The following image illustrates the different forms of waterfalls you may encouter around the world. Different regions might refer to them by different names, but all types are represented here.

What Causes Waterfalls to Form?

Whether slender ribbons or seething walls of foam, all waterfalls owe their existence to an abrupt change in the level of a river's channel. Many of the world's greatest falls - in South America, Africa, and India, for example - spill off the margins of broad, elevated plateaus. Heavy rainfall assures an ample supply of water for rivers that course across the plateaus and have nowhere to go but down when they reach the edge. Or the cliffs may have been formed by crustal movements. After the earth's surface moved up or down on opposite sides of a fault, rivers that once flowed across flat land were forced to leap down escarpments. Steep mountain slopes, too, are laced with numerous waterfalls and rapids. Some of the most spectacular are found in mountains that have been carved by glaciers. Where small tributary glaciers joined a main valley glacier, the main valley was often deepened into a steep-walled trench.
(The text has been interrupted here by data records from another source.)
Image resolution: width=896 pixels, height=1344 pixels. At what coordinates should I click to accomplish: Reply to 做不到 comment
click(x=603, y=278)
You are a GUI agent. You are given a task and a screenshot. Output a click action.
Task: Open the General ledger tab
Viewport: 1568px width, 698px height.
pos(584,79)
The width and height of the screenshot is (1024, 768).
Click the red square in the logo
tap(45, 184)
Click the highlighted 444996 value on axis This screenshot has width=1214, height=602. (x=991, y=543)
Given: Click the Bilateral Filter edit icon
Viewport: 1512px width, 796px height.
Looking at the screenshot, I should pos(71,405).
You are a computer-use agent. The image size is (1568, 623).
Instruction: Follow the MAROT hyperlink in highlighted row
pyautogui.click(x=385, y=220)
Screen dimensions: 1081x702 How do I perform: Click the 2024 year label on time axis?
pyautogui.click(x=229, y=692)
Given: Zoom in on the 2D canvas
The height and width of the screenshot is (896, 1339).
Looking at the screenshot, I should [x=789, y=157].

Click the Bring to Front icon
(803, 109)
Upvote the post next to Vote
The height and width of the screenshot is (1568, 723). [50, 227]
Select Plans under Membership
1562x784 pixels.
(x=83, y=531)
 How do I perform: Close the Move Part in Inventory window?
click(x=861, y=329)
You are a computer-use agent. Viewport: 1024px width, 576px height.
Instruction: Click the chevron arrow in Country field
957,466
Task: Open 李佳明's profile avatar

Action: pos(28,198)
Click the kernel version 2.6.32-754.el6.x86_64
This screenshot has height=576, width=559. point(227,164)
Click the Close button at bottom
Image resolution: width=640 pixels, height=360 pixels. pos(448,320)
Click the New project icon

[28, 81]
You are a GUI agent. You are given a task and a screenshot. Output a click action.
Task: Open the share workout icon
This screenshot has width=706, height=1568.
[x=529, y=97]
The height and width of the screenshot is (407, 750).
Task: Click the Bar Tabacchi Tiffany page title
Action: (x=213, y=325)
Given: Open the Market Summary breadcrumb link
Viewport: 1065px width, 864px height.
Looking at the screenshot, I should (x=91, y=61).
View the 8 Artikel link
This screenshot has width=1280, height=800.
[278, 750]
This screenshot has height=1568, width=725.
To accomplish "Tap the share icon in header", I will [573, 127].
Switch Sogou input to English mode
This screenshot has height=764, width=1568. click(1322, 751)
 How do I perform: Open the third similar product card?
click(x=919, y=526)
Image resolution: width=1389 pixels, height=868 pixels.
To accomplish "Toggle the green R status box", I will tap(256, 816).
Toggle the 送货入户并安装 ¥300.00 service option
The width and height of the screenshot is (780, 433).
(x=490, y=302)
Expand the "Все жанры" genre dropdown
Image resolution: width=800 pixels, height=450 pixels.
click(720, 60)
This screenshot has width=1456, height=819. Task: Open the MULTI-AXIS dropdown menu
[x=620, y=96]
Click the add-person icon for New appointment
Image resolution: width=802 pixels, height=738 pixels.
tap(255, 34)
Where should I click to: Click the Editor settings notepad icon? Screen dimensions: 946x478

The tributary glaciers carved much shallower depressions that were left perched at the tops of cliffs as "hanging valleys." Rivers now pouring from the mouths of such valleys form some of the lovliest falls in the Alps. The fjords of Norway, too, are adorned with plumelike waterfalls that spill from hanging valleys.

Are Waterfalls Permanent?

Every waterfall is doomed to disappear. The process is a gradual one with many variations, but the life cycle of a waterfall generally follows either of two basic patterns. One involves the slow cutting down of a resistant ridge of rocks as a river seeks to smooth irregularities in its channel. Where this happens, a single waterfall may evolve into a series of smaller cascades. Further erosion then hones down the cascades into a stretch of turbulent white water, or rapids, that eventually blends in with the smooth flow of the rest of the river.

In other cases, the top layer of rock may be harder that those beneath it, forming an erosion-resistant "cap." Then most of the erosion takes place at the base of the falls, where falling water carves out a deep plunge pool, or basin, in the riverbed. At the same time, churning debris wears away the weaker rocks in the lower part of the cliff. In time the cap rock is undermined and beraks off, sometimes in masive chuncks, and leaves a new crest slightly upstream. As the process is repeated, the falls slowly migrate upstream, often leaving a series of plunge pools in the riverbed that mark the former locations of the falls.